Turkish delights are usually served as small cubes and dusted with icing sugar, copra, cinnamon, or mint. Besides producing even more flavor, these powdery ingredients prevent them from clinging.
Also known in Turkey as Lokum, their precise origin isn’t known, but they have been produced in Turkey (and Iran) as early as the 18th century. Either way, the Turkish delights are the perfect souvenir or gift as they don’t spoil easily and are easy to transport.
Evil eye amulets
One other popular tradition and souvenir in Turkey are the evil eye amulets. You’ll see them everywhere in Turkey, from tourist souvenir shops to homes and bracelets, necklaces, and other forms of jewelry. Though we should note that the amulets are still popular but are losing traction among the younger generation and becoming more touristy and less of a cultural trait.
The evil eye curse is the belief that a cast by a spiteful glare is given to a person when they are unaware, causing misfortune or injury. The amulets, called Nazar in Turkey, were created o repel evil spirits and keep you safe from harm. It is not supposed to bring good luck but to protect.
A Nazar is an eye-shaped amulet made out of beautiful blue glass, with specific colors in the standard order of blue, white, yellow, and black. You’ll see them everywhere in turkey and recognize them immediately.

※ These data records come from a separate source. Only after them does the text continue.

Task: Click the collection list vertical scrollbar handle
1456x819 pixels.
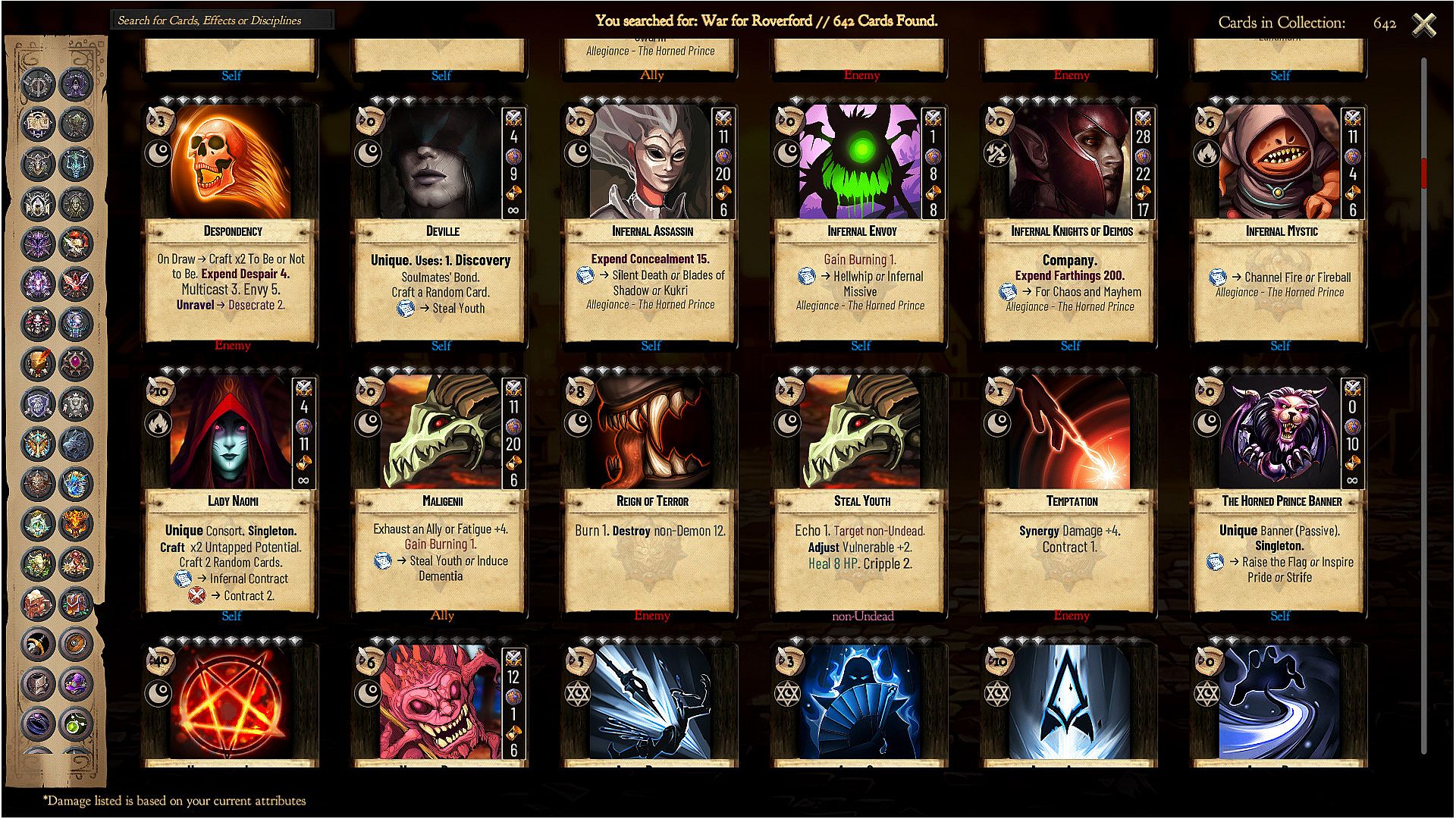Action: pyautogui.click(x=1423, y=173)
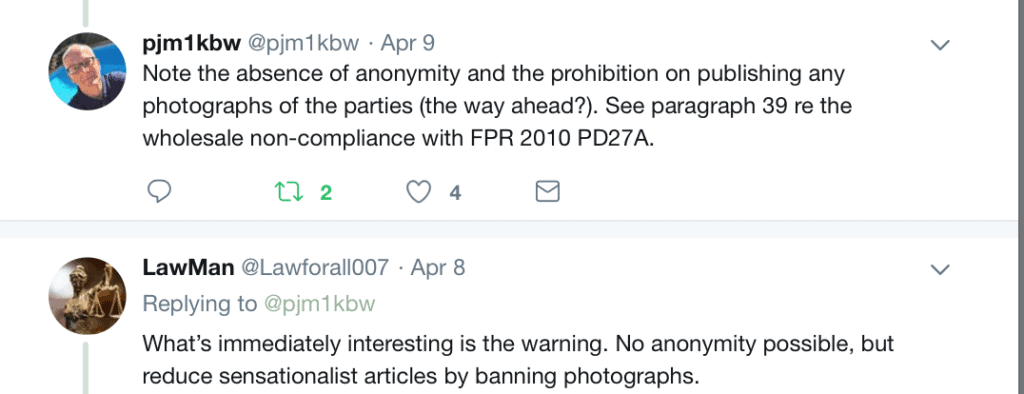Open LawMan's reply text about banning photographs
Image resolution: width=1024 pixels, height=394 pixels.
[518, 359]
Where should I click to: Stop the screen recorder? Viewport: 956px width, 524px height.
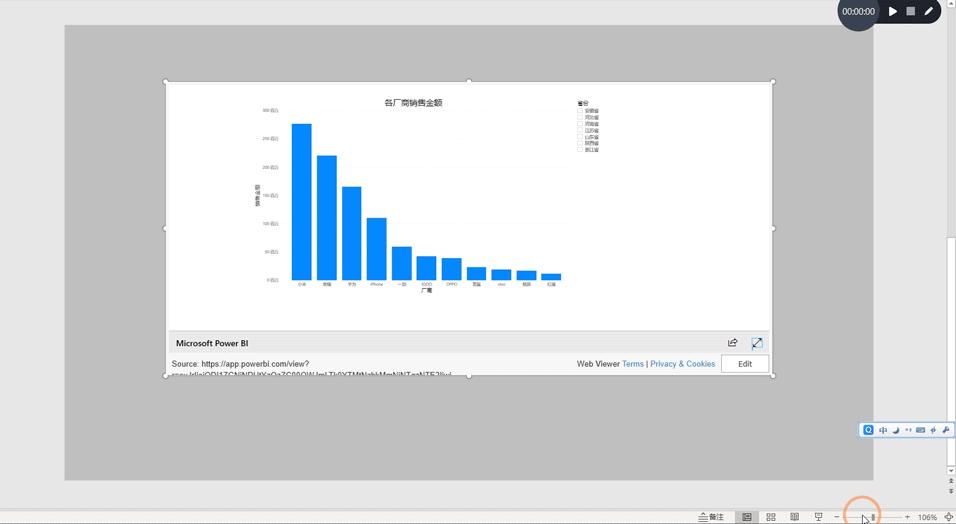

Turkish Baths, or Hammam in Turkish, are one of the most famous things in Turkey. They are very popular within old Ottoman rule (Hungary, Greece, Syria, Israel, etc.) and are a prominent characteristic of the Muslim world culture. Mostly inherited from the Roman and Greek thermae, they evolved to a complex sequence of rooms: an undressing room, a cold room, a warm room, and a hot room, where you should go from the colder to the hotter rooms.
In Turkey (and Islamic cultures in general) the hammam was significant in three major ways. Religiously, it provided for the needs of ritual ablutions; it provided general hygiene as most houses didn’t have baths; and finally, it served important social functions in the community, as it was a gendered meeting place for men and for women.

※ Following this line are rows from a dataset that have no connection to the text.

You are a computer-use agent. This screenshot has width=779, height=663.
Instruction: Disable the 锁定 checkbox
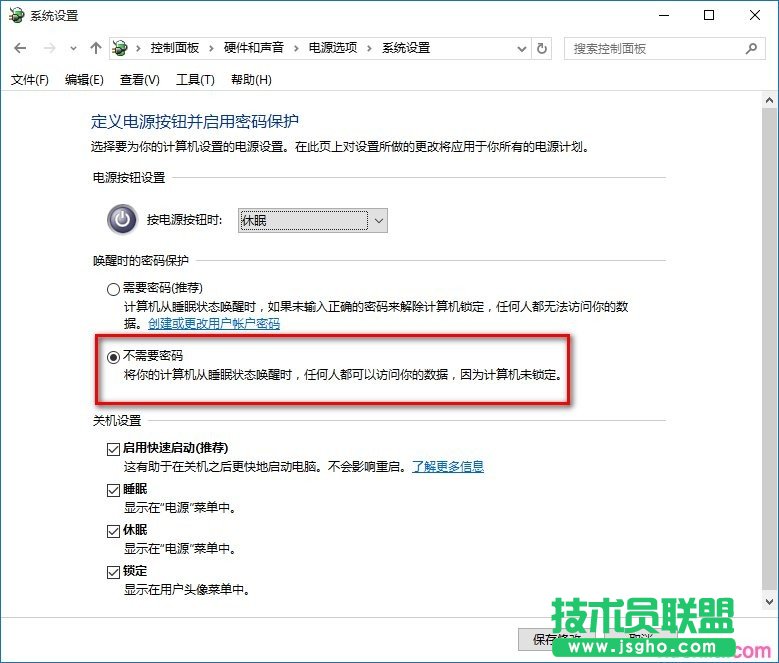coord(113,571)
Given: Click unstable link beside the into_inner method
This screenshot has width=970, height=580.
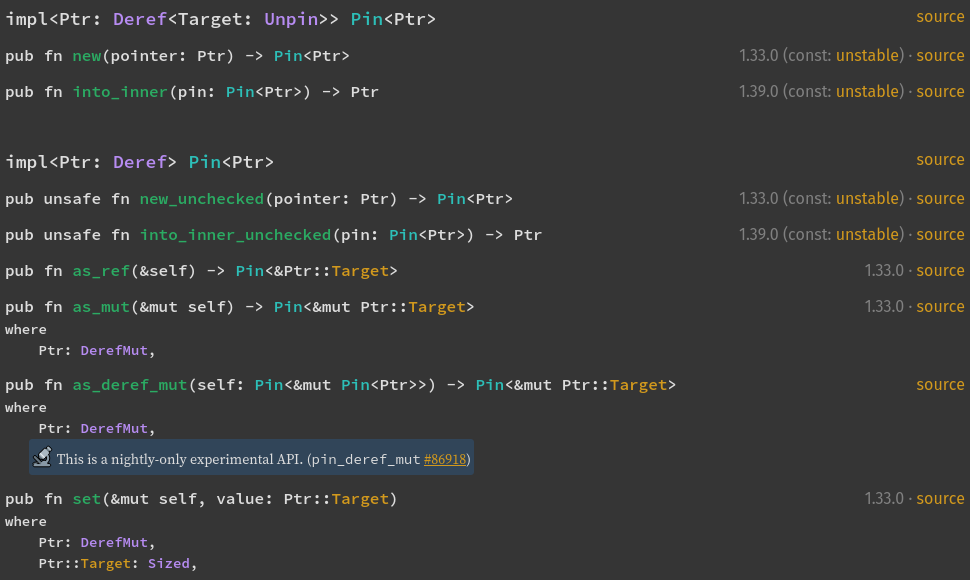Looking at the screenshot, I should pyautogui.click(x=867, y=92).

One major characteristic of Turkish baths is that it is a public bathing facilities with rooms for relaxing, washing, and socializing. They are usually beautiful buildings featuring domed ceilings, marble interiors adorned with colorful tiles, and beautiful small windows that allow fascinating natural light creating a dreamy atmosphere. Going to a hammam is a cultural experience and a fun one, if we may add.
Turkish baths have become popular in Spa worldwide, but they are a different experience. In those facilities, the Turkish bath is more about relaxing and purifying the body with the typical hot, humid air than the cultural and social event that’s a Hammam in Turkey.
Carpets and Rugs
Turkish carpets and rugs are some of the most famous products from Turkey. They are regarded as some of the best in the world, and each rug and carpet represents an integral part of Turkish history, culture, and heritage.
They are one of the most meaningful souvenirs to buy in Turkey but also tend to be expensive ones. Some of the most expensive Turkish carpets have been passed from generation to generation and can go up to 5 figures. Some even have royal roots.
If you only want to see and enjoy them but aren’t really interested in buying them, we suggest a visit to Dolmabahce Palace, as that’s where you can find the most iconic rugs in Turkey.
Carpets prices range from several hundred to hundreds of thousands of dollars and this difference depends upon many factors. Recently there are some fake versions and factory versions, which are much cheaper. They won’t have the same quality, value, or history, but still are usually colorful and beautiful.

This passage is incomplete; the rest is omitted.